As the end of the year approaches, hidden annual security requirements tend to pop up at the least convenient time. Although we're glad to spring into action to help bail out companies that have some last-minute cybersecurity obligation that needs "doing" before December 31st, we'd rather help you avoid that type of scramble altogether in the future. Here are the top ways that you can sniff out hidden annual security requirements well in advance, to avoid a scramble.
The #1 place that we find "hidden" annual security requirements, is in the responses that employees have made to outside inquiries about internal security practices. Customers, vendors, and other partners have become increasingly aware of the risk that they take when they do business with any company providing a technology component or solution. Because of that, there has been a proliferation of security questionnaires flowing back-and-forth between companies that have any type of technology dependency on each other.

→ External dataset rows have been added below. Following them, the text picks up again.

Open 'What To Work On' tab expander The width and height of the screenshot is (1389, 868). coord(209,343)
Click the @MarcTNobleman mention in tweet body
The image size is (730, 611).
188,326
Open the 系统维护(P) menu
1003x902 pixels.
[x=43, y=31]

The bad news? The responses to that questionnaire are often incorporated "by reference" in a broader legal document binding the companies to abide by the responses that they've submitted. Responses like saying that you do annual companywide security training. Or that you have endpoint security on each remote worker's computer. Or that every employee acknowledges the company's infosec policies within a month of joining the company.
These statements -- made in the urgent final moments of finalizing a partnership or customer agreement -- are easily forgotten when it comes to revamping the broader organization's policies and practices. So, they are a common source of "hidden" annual security requirements that lead to a race to comply by year-end.
There's a piece of commonplace knowledge amongst small business operators, that when doing business with a larger company, the deal usually ends up being "on their paper" -- meaning, on the legal document drafted and preferred by the larger organization. That may very well be a 200 page Master Service Agreement (MSA) littered with obligations that the smaller business must fulfill. Cybersecurity insurance requirements. Penetration testing requirements. Regulatory requirements. Audit requirements (maybe even SOC 2 Type II). Because these documents can be unwieldy, and because the initial signing of these documents often involves quite the time-sensitive scramble, they become a hidden home of many annual security requirements that companies sometimes forget to implement.
Are you subject to HIPAA? Or the FTC Safeguard Rule? Or FINRA? Or any other regulatory body or standard? It's hard to imagine any industry regulatory body that isn't implementing annual security requirements. Almost all of them do. And most of them are poorly understood, because small businesses tend to lack the cybersecurity professionals to pour over these documents in detail and pop out with a neatly-organized summary of security actions that the company needs to take.
None of this is easy. And it's made harder by the fact that most small businesses bear a combination of annual security obligations from many disparate sources. Perhaps several MSAs, a couple regulatory bodies, and a poorly-organized backlog of enterprise security questionnaire obligations. Before you go overboard, though, please take some solace in this: every company that we've helped catch-up on their annual security obligations has found overlap in their obligations to various parties. For example, security awareness training might check an important box on both an MSA and a regulatory obligation. Endpoint protection might address a gap in several enterprise security questionnaires. The overlap -- and the efficiencies of having a coordinated cybersecurity program that meets many obligations with each action -- is the key way that our clients stay sane. And we're glad to help your organization as well.